- _RECORDED DATA_:
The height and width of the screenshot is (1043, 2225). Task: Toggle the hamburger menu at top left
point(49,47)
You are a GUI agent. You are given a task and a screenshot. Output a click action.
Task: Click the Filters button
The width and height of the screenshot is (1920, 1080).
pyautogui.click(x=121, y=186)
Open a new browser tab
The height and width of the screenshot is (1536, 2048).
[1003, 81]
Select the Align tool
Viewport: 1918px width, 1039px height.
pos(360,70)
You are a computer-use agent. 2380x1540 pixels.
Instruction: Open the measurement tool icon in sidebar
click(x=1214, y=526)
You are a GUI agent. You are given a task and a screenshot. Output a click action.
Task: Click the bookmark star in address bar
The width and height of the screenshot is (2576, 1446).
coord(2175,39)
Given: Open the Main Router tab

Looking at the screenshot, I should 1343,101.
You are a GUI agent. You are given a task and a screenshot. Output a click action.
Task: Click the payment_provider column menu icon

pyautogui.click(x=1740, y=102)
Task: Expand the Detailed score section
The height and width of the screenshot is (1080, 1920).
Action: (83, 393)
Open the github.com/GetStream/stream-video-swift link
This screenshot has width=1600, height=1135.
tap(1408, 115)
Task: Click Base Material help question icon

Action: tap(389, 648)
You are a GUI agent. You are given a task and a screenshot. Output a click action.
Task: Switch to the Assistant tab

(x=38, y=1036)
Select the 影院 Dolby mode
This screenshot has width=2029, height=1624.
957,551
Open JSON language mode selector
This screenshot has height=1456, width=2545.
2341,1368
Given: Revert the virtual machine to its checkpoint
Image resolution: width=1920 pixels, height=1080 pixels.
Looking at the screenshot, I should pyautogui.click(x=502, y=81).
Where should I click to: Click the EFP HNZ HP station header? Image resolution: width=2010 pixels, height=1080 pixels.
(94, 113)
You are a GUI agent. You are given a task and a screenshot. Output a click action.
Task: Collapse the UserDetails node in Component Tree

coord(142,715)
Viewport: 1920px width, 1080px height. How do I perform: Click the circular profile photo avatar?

- _TASK STATEMENT_:
Up to and including the line with "You are a computer-use", repeat the data exactly, starting from its first line; nothing else belongs in the response.

- _RESPONSE AREA_:
The height and width of the screenshot is (1043, 2225). Task: Toggle the hamburger menu at top left
point(49,47)
You are a GUI agent. You are given a task and a screenshot. Output a click action.
Task: Click the Filters button
The width and height of the screenshot is (1920, 1080).
pyautogui.click(x=121, y=186)
Open a new browser tab
The height and width of the screenshot is (1536, 2048).
[1003, 81]
Select the Align tool
Viewport: 1918px width, 1039px height.
pos(360,70)
You are a computer-use agent. 2380x1540 pixels.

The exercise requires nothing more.